So, what’s stopping the adoption?
We have worked with 150+ crypto hedge funds, digital asset managers & other professional investors to understand their pain points when using a fully on-chain infrastructure:
- 1.Lack of liquidity for some trades on DEXes comparing to CEXes or OTC deals via Market Makers
- 2.Yield farming requires custom integrations with each of the DeFi protocols, which can take months/years and $millions spent on engineering & security audits
- 3.It’s challenging to create automated trading strategies in DeFi than to build an algo on top of CEX APIs (or CEX aggregators’ APIs)

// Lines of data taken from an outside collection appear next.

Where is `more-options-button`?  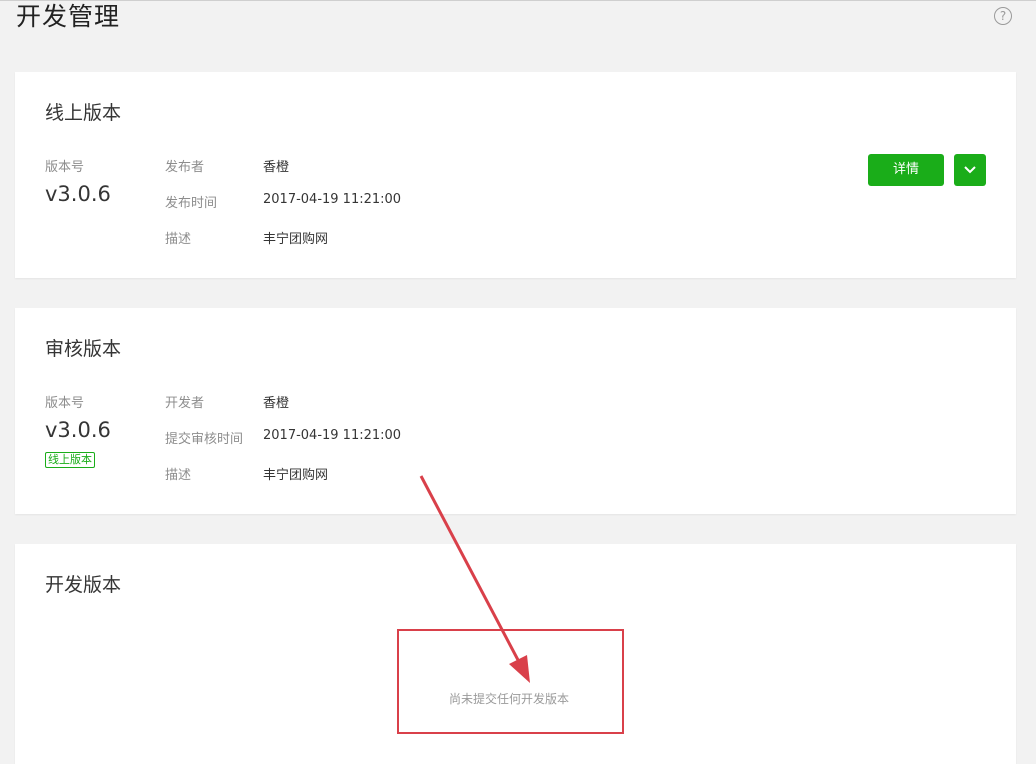
more-options-button is located at coordinates (970, 170).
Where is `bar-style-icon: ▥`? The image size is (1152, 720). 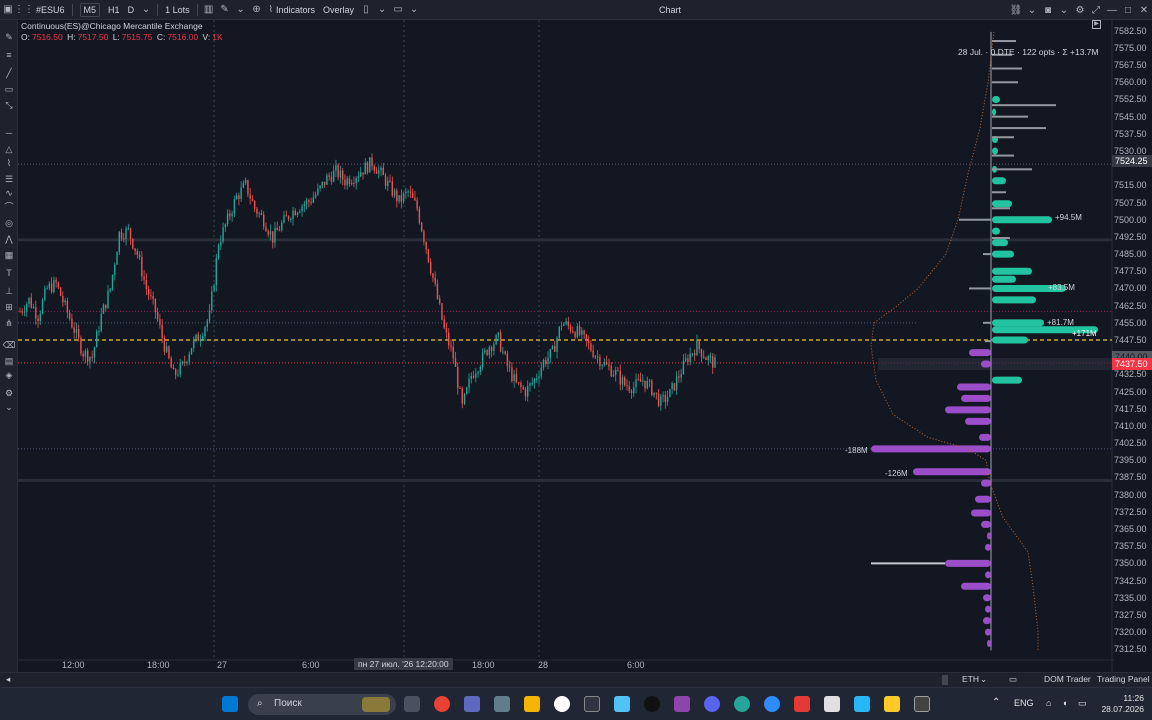
bar-style-icon: ▥ is located at coordinates (209, 10).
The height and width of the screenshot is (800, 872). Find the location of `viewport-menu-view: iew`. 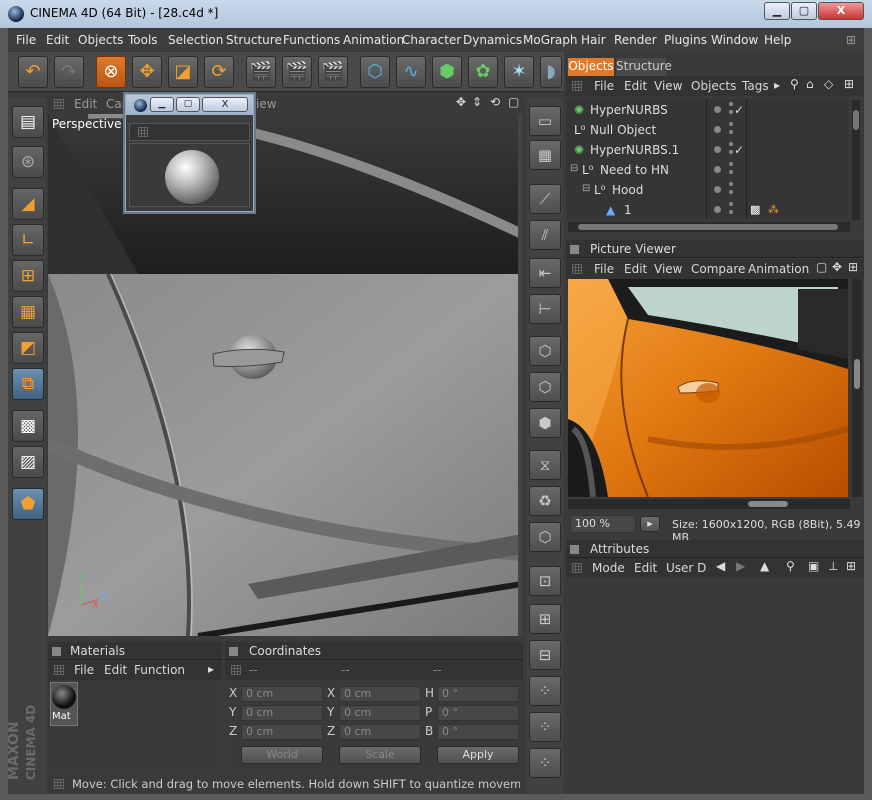

viewport-menu-view: iew is located at coordinates (266, 104).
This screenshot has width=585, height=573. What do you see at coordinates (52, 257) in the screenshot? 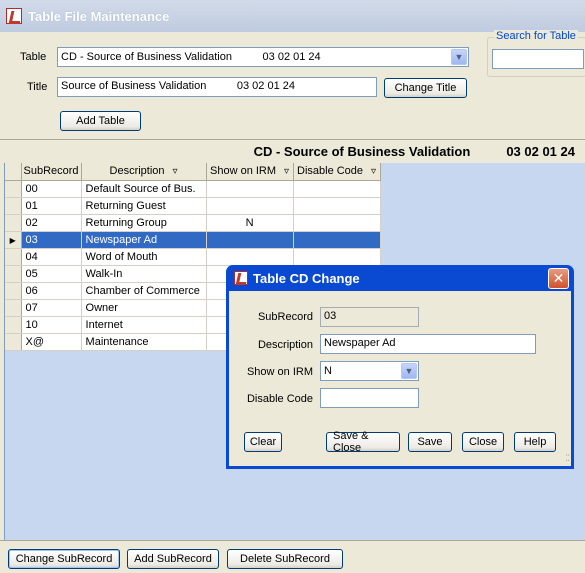
I see `cell-subrecord: 04` at bounding box center [52, 257].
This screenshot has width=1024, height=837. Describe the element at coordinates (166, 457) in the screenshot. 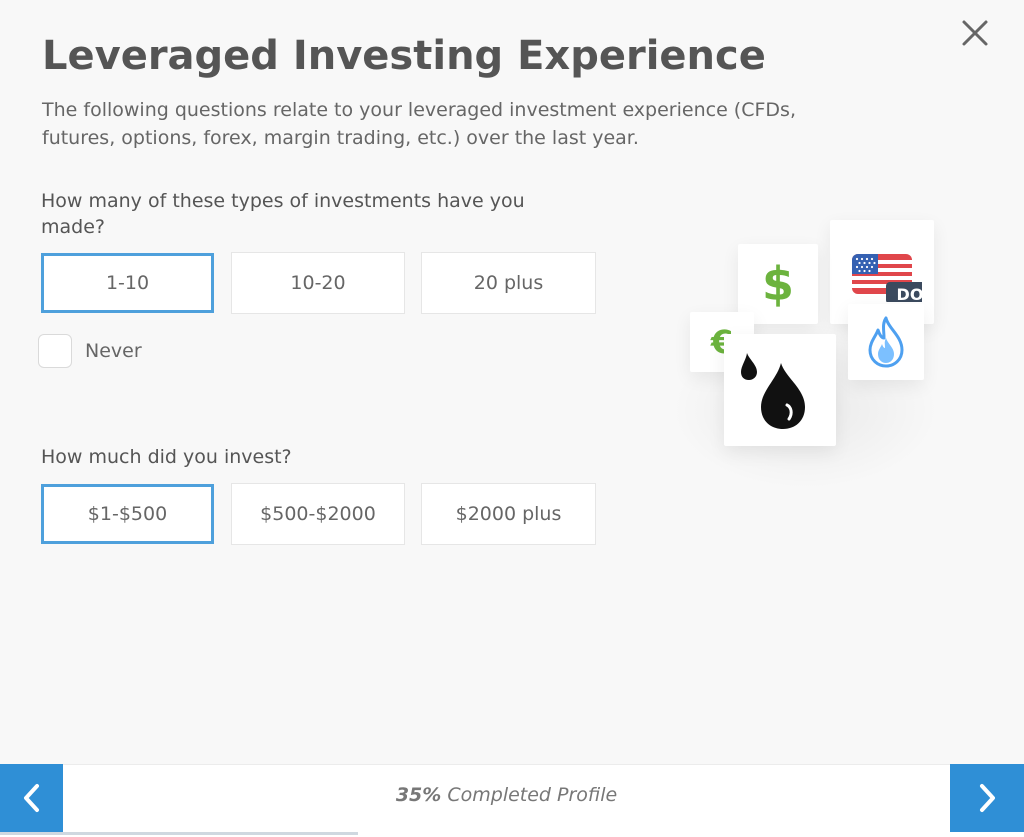

I see `question-investment-amount: How much did you invest?` at that location.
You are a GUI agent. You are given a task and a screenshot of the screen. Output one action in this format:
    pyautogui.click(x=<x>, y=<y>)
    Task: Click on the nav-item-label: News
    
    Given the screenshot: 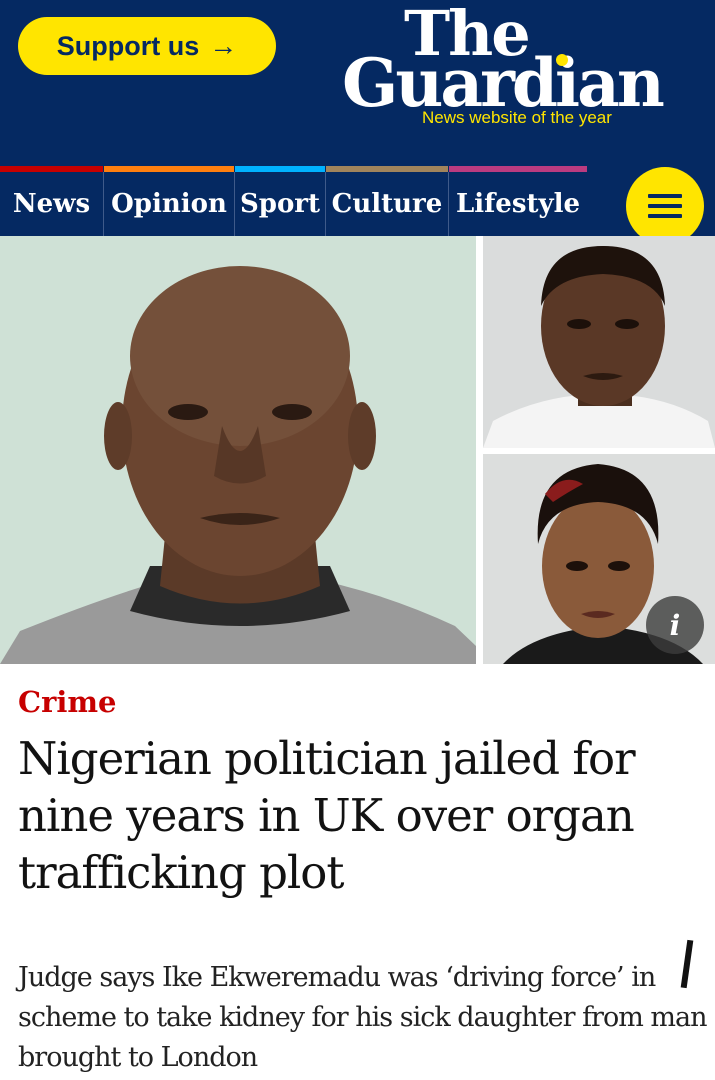 What is the action you would take?
    pyautogui.click(x=52, y=204)
    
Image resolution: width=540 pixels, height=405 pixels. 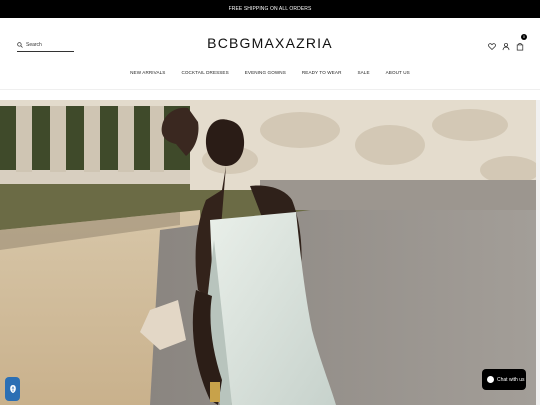 What do you see at coordinates (511, 380) in the screenshot?
I see `chat-label: Chat with us` at bounding box center [511, 380].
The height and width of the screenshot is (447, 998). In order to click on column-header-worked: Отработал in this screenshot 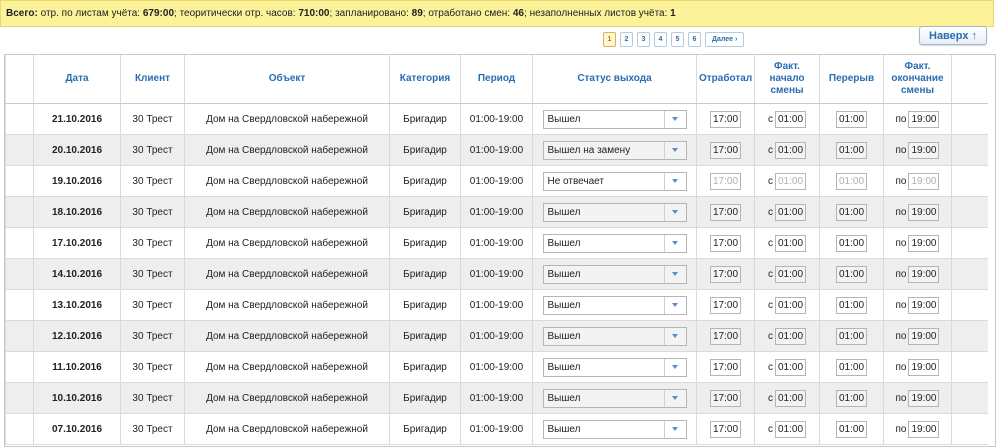, I will do `click(726, 80)`.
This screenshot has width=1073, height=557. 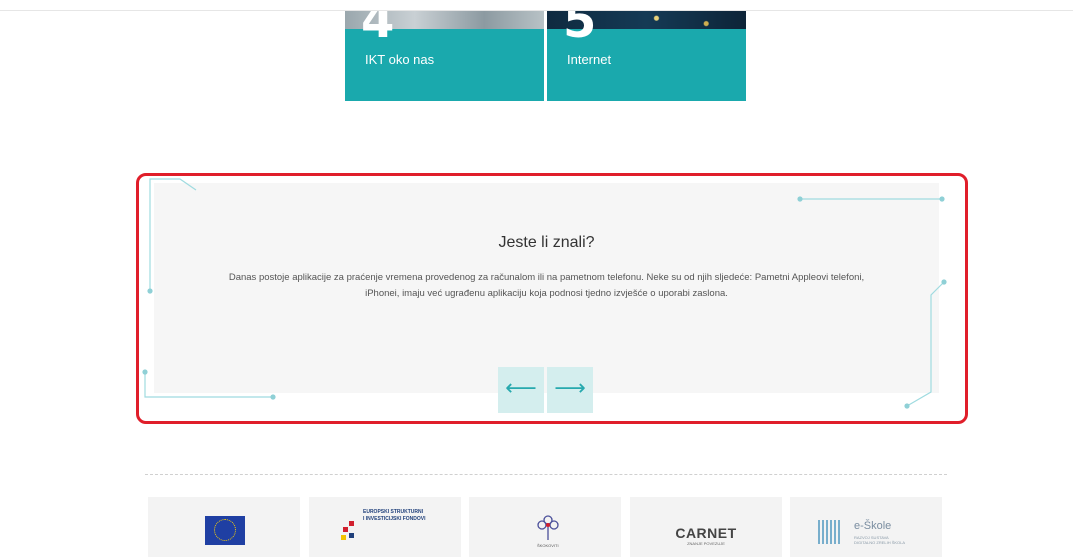 I want to click on tile-number: 5, so click(x=580, y=30).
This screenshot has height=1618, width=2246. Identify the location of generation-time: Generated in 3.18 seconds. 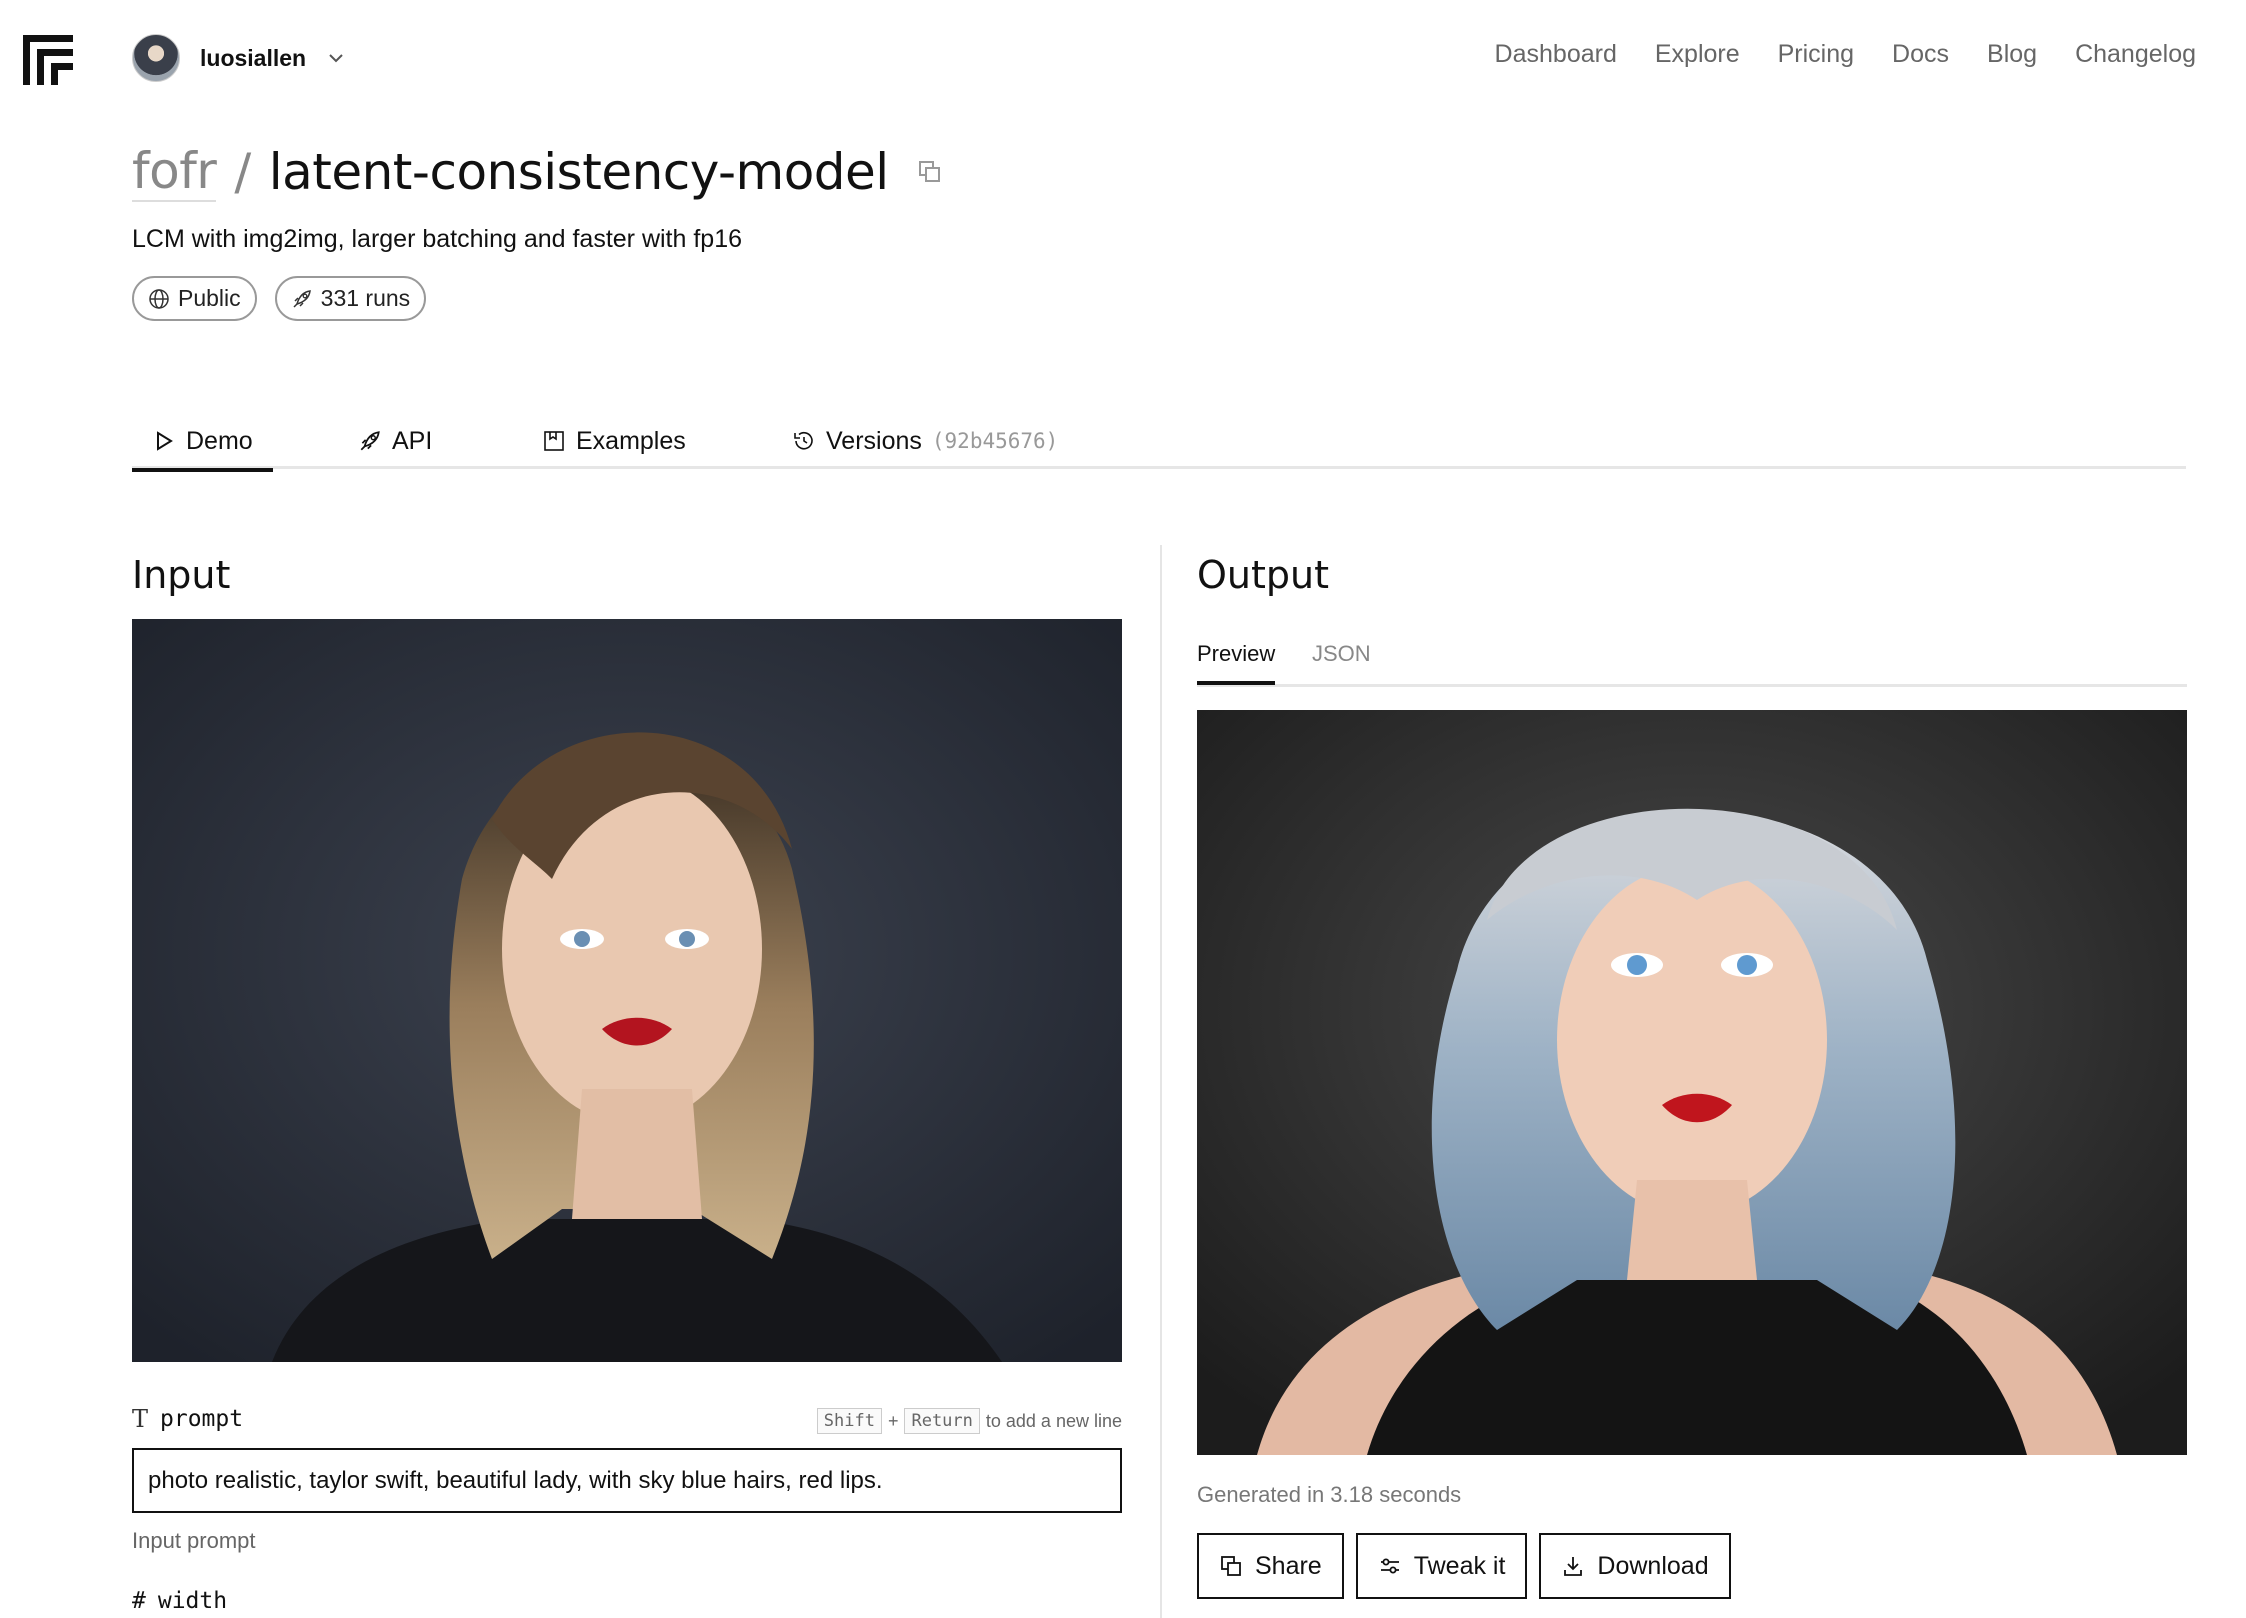
(1330, 1494).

- 4.No native sub-account/managed-account logic in DeFi, which means you need to either take full custody, have a shared multisig or use rigid non-custodial vaults
- 5.Unclear how to manage regulatory and compliance requirements for on-chain interactions
- 6.Lack of reliable omni-chain infrastructure makes CEXes still a preferred option for cross-chain trading, even for crypto-native funds
- 7.Lack of on-chain derivatives forces the use of CEXes for hedging & delta-neutral strategies
- 8.Complex & siloed RWA platforms that lack liquidity provide little benefit for managing real world assets on-chain
While DeFi infrastructure is maturing across the board, it still lacks the comprehensive, institutional-grade tooling that is suitable for professional asset managers.